• _What you are asked to do_
Write out the stretch of lines from the one containing "Viewport: 650px width, 369px" through the one containing "tap(618, 347)", both included, as a numbered list with blank lines left out and no pictures.

• _Given information_
═══

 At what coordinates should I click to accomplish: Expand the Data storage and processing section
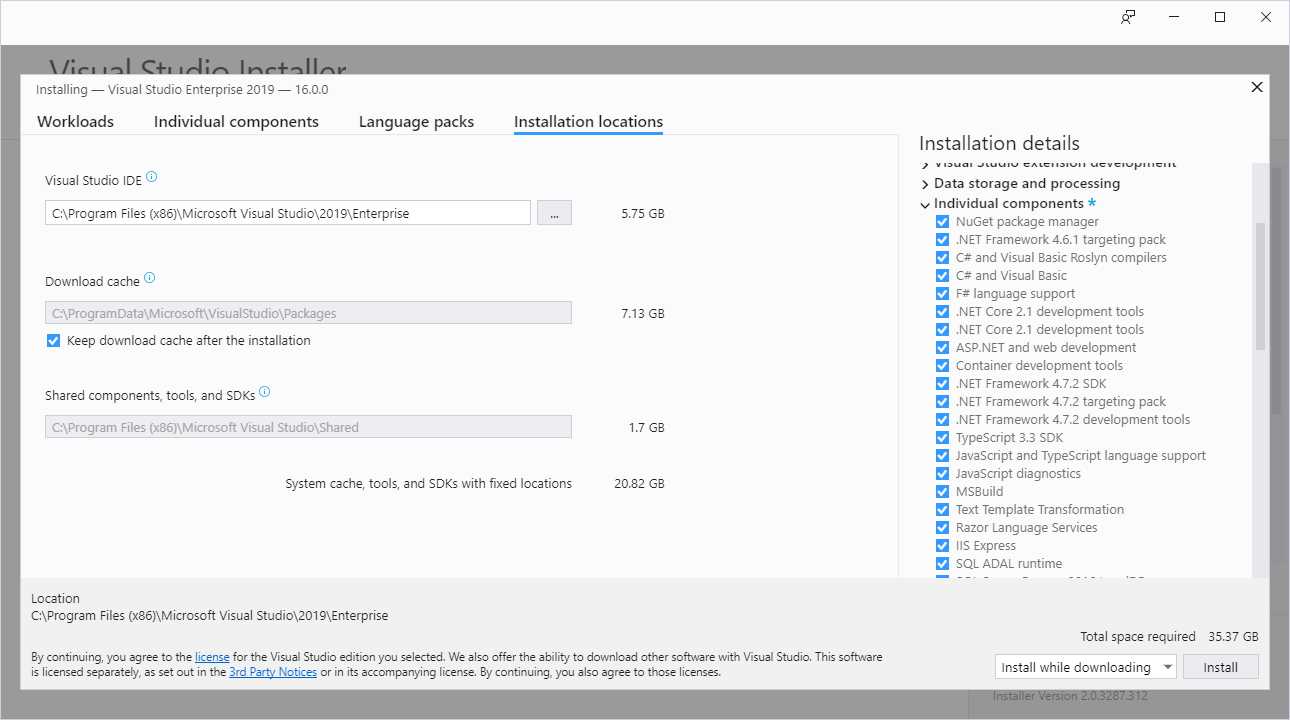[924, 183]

═══

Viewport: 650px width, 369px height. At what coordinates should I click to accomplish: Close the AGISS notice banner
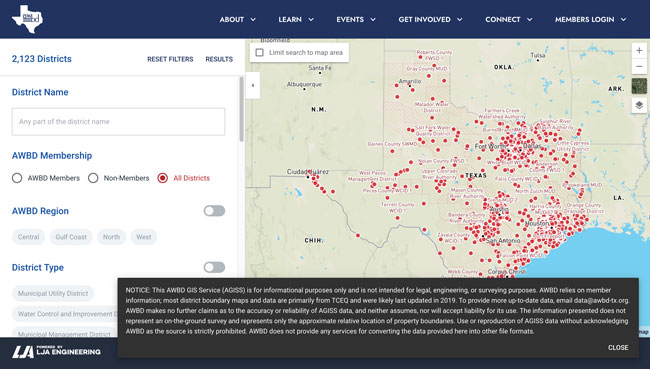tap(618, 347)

═══

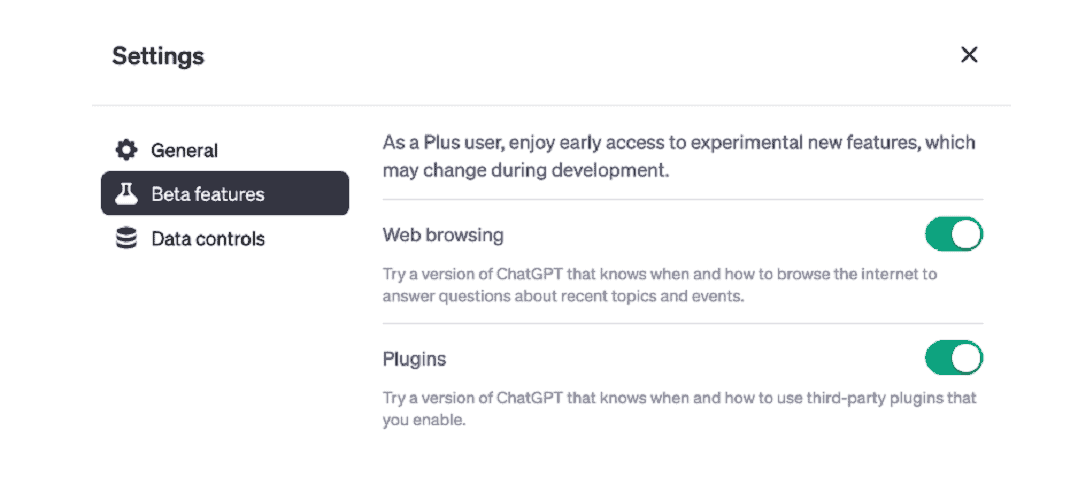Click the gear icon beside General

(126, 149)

═══

• _Output below_
1. Viewport: 650px width, 369px height. At what coordinates should I click to accomplish: Close the AGISS notice banner
2. tap(618, 347)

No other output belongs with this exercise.